Rachel Williams, a Gen Z young adult and a leader in the Cedaredge Adventist Church, looked into the faces of the worshipers as she began her Feb. 18 sermon, “Preparing, Not Fearing.” She could see that they related as she shared questions she had from her own experiences, like an ill-fated mountain climb in Alaska, and answers she had discovered from her search in God’s Word. 

Rachel identified fear as something resulting from life’s “rough patches” and “everyday problems” as well as concerns about a future “time of trouble.” She said we must not minimize trouble, but face it with the faith of Jesus.

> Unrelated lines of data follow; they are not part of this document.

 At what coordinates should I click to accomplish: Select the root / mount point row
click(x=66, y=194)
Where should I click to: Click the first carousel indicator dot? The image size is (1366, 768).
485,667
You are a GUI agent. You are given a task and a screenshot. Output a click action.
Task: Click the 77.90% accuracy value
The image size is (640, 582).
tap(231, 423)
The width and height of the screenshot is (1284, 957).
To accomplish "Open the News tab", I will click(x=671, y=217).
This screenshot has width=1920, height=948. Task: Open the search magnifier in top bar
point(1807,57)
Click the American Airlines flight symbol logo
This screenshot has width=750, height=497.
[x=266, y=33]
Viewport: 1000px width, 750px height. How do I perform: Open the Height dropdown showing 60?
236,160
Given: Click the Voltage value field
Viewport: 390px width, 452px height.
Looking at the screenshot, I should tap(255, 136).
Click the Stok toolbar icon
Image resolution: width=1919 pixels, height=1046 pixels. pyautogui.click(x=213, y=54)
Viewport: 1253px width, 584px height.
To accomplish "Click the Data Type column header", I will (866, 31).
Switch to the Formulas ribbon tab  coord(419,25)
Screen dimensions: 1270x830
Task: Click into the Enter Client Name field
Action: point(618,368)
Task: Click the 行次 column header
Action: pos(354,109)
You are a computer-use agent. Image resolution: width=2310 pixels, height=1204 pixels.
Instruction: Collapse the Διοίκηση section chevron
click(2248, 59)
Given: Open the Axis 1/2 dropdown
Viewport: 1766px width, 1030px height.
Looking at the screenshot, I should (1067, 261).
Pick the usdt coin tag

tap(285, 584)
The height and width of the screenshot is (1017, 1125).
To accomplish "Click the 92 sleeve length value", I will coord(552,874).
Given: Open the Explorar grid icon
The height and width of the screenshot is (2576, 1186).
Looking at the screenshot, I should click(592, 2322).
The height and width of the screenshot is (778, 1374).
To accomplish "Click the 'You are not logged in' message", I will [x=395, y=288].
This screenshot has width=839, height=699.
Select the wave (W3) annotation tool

At Rachel’s invitation, the sermon took the form of a dialog. She asked the congregation to respond to two questions in turn. First, “The faith of Jesus, what does it look like to you?” And then, more personally, “What does you having the faith of Jesus look like?”

A church member’s Millennial grandson from out of town was in church. He told his grandfather that he enjoyed the interactive discussion. And he confided that it could be applied in his own life.

After church, one Boomer said the sermon was “a home run!” And a Gen-Xer agreed.

As the congregational dialog was going on, another Millennial slipped into a pew. The highlight, among highlights of worship, was when he said he had been watching online and had to come to join the conversation. He stayed for lunch.

The preacher of the day, Rachel, observed, “Churches, no matter how small, need to consider putting their services online, because you do not know how many people might want to watch.” Or maybe show up.